- _DATA UNDER STUDY_
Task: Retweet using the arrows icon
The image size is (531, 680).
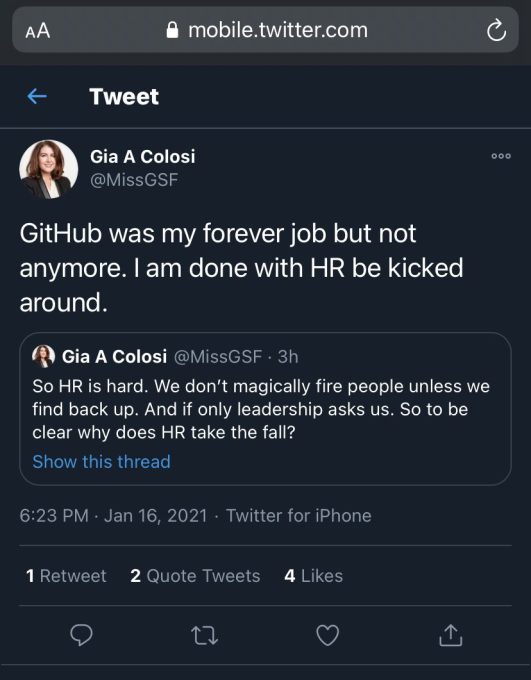Action: coord(205,635)
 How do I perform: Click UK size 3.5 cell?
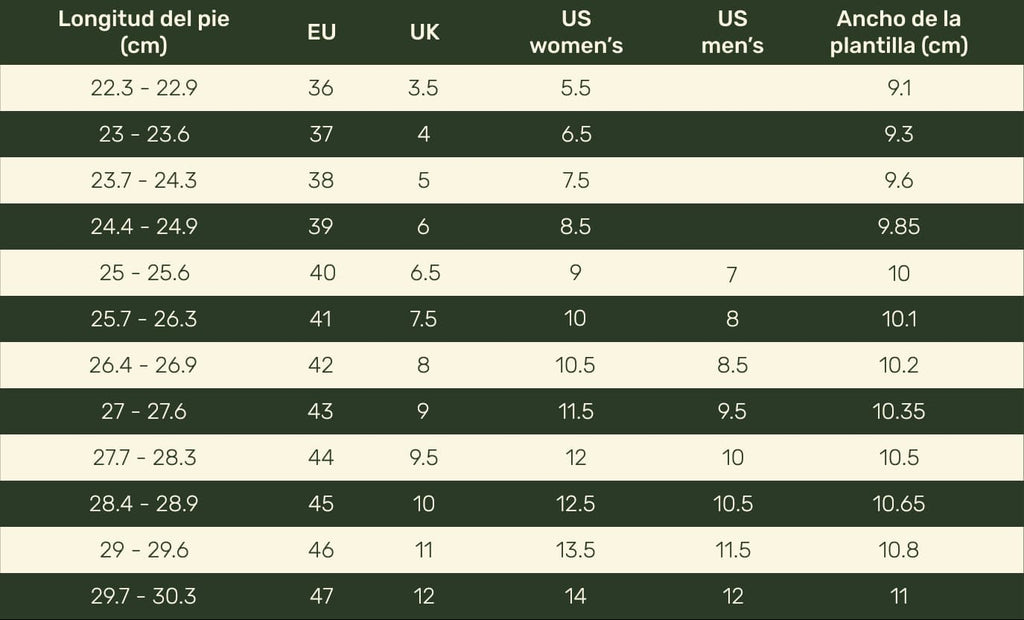pyautogui.click(x=424, y=88)
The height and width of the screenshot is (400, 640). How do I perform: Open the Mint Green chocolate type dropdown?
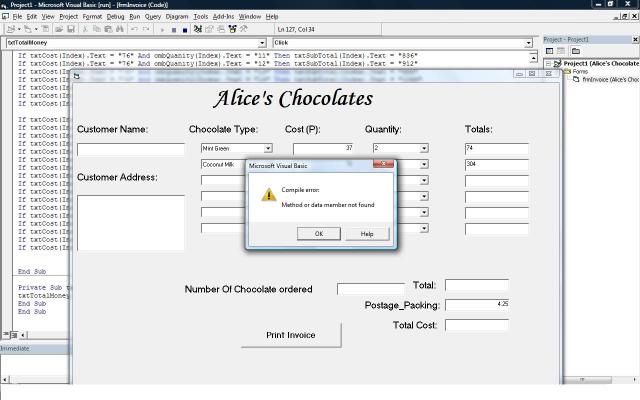(268, 148)
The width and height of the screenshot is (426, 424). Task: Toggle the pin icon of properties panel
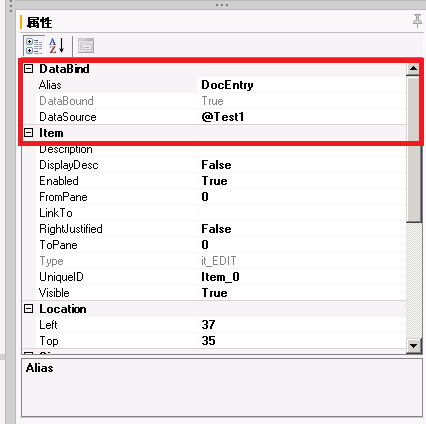[x=417, y=21]
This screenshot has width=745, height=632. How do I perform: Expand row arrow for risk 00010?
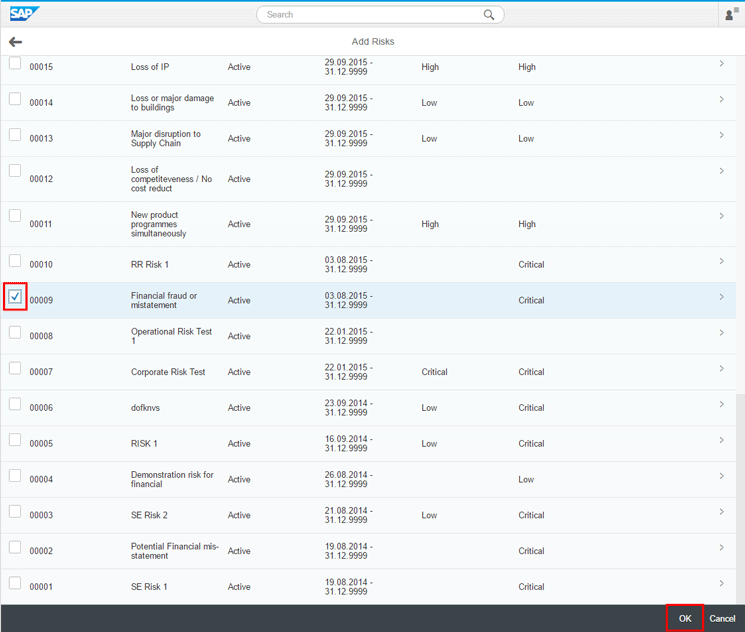point(721,262)
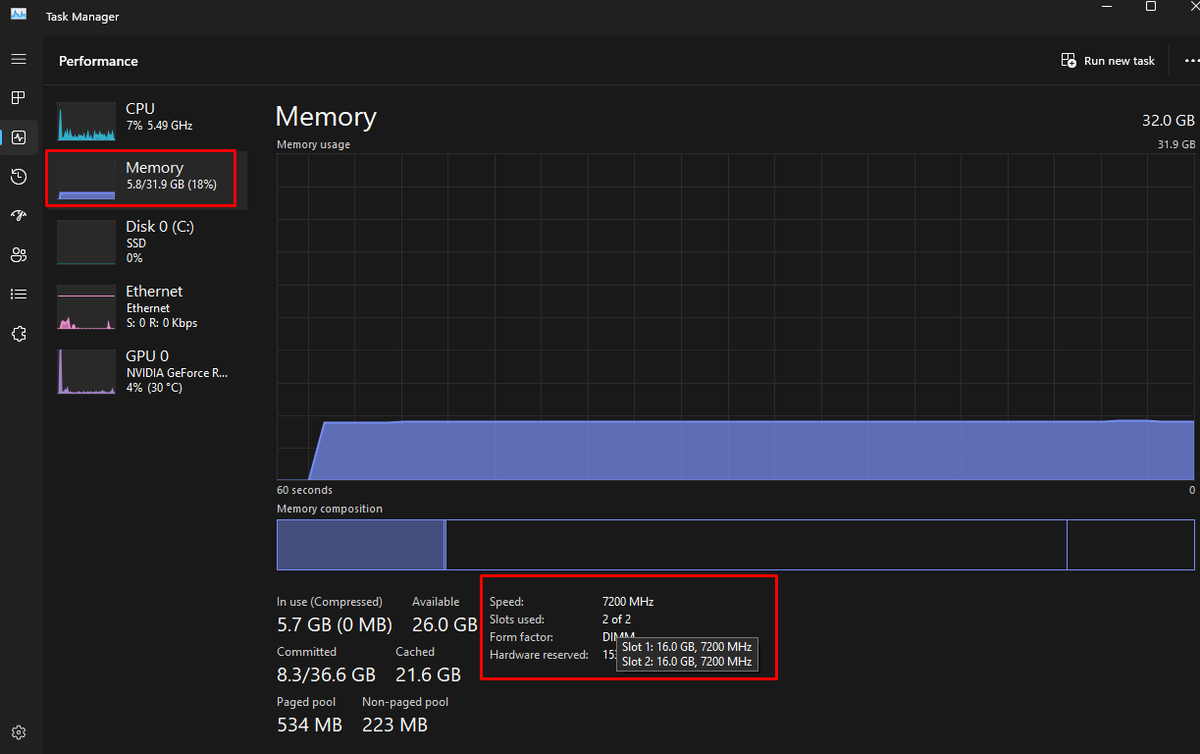Click the Slot 1 memory tooltip entry
1200x754 pixels.
click(686, 646)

- _TASK REQUIREMENTS_
Repeat exactly the lines above, starting at the one that contains "The image size is (531, 680)." and stopping at the last line of the entries, and leave out the pictures.

- _TASK SOLUTION_
The image size is (531, 680).
Action: coord(205,635)
 How do I perform: Click UK size 3.5 cell?
pyautogui.click(x=424, y=88)
The height and width of the screenshot is (400, 640). How do I perform: Open the Mint Green chocolate type dropdown?
(268, 148)
The width and height of the screenshot is (426, 424). Task: Toggle the pin icon of properties panel
[x=417, y=21]
This screenshot has width=745, height=632. How do I perform: Expand row arrow for risk 00010?
point(721,262)
Click the Slot 1 memory tooltip entry
1200x754 pixels.
click(686, 646)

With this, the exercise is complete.